If you observe a pulse, launched from a supersonic event, at various distances from its formation then is it not true that the pulse will spread out in time / distance? Can there be an answer to the OP question? I know that many people claim that the sonic boom they hear is actually a shock wave (don't ask for references) but PF has discussed this several times and my memory tells me that the wave acquires sonic speed very near the plane's path.

Any images of suitable graphs available?

But also shock waves propagate with the speed of sound. What's moving with faster-than-sound speed is the source, which leads to the formation of the Mach cone.

 

[sophiecentaur]

But also shock waves propagate with the speed of sound. What's moving with faster-than-sound speed is the source, which leads to the formation of the Mach cone.

OK. So you connect a microphone to an oscilloscope. You display the sound of a sonic boom going past. Later, you record the microphone output using a loudspeaker source. Would you expect a different scope trace? Could you call what the loudspeaker produced a shock wave?

If you use a pair of microphones then the spacing of the two pulses will give an idea of a 'speed'. The wave front of the sound approaching the ground is tilted and the pulse spacing gives a supersonic 'virtual' speed? But that happens for all waves when you look from off the propagation axis. You can even measure an 'instant' / infinite speed when a stationary source is directly overhead the mid point of the microphones.

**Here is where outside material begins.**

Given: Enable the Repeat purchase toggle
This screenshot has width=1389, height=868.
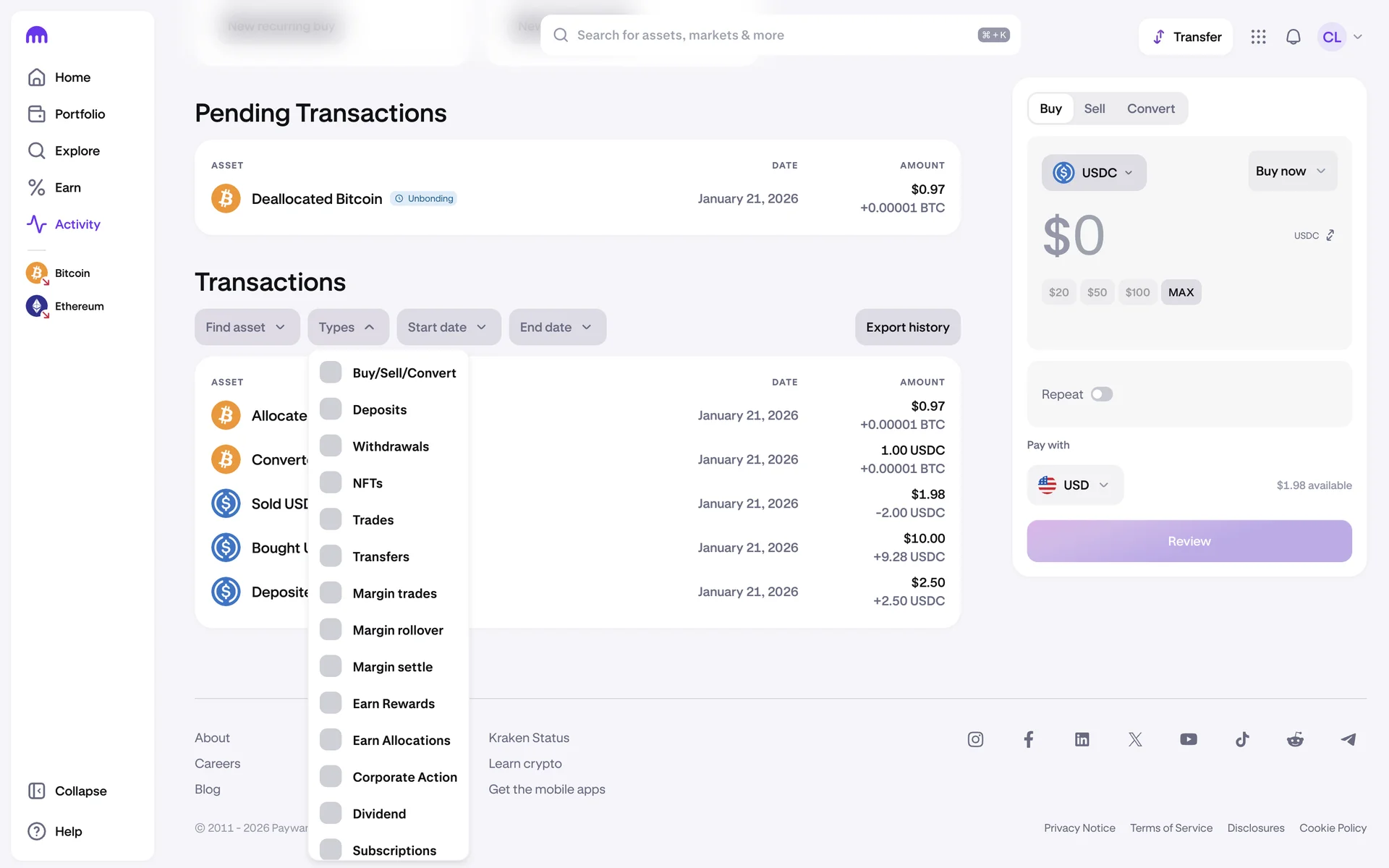Looking at the screenshot, I should [x=1102, y=394].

The pulse speed is the rate of actual energy transfer, normal to the wave front.

 

[Squizzie]

From the context of my OPs , where I referred to the Slo Mo Guys' C4 experiment and the Beirut explosion, I was clearly using the "term shock" wave to refer to what I now recognise is more appropriately described in the technical literature as a"blast wave" with a "shock front".

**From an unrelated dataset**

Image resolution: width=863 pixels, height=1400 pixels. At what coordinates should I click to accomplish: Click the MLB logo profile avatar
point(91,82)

The subject of the shock wave generated by an object like a jet plane or a bullet travelling at a supersonic speed is a fascinating subject, but, as pointed out by @Drakkith at #39, it is a quite different physical phenomenon from that generated by an explosion.

Could I respectfully request @vanhees71 , @sophiecentaur , that we confine responses on this thread to the discussion of the blast wave/ shock front from an explosion and perhaps submit your thoughts about the shock wave from a plane or bullet on a separate thread. Unfortunately a brief search of PF indicates that earlier threads on the subject are mostly closed, so maybe you should start a new thread.

As I indicated in #71, I think there is a way to go on this one.

 

[sophiecentaur]

Could I respectfully request @vanhees71 , @sophiecentaur , that we confine responses on this thread to the discussion of the blast wave/ shock front from an explosion

Fair enough. I still have to ask when one should say the sound of an explosion is just a sound and not a shock front?
Near an explosion, is there a point where the ejecta is travelling at supersonic speed? Is this just a play on words and definitions. A detonation will carry with it, material that is more dense than the air it flies through so is it valid to talk in terms of gas laws and air temperature to set what we call the speed of sound.

There must be loads of data for videos of detonations in which at least a mean value for the speed of the 'blast wave' can be measured and also the speed of the 'bang' that's left over.

 

[Squizzie]

I still have to ask when one should say the sound of an explosion is just a sound and not a shock front?

And that's a very good question.

From rough estimations from the Slo Mo video it seems that the shock front is travelling at about the speed of the bullet (~Mach 1) when it impacts the target at the same time as the bullet, and from the Beirut explosion video, it appears to travel to the cameraman at around Mach 1 . So my feeling is that once it has departed the extreme temperatures of the explosion, it is a sound wave.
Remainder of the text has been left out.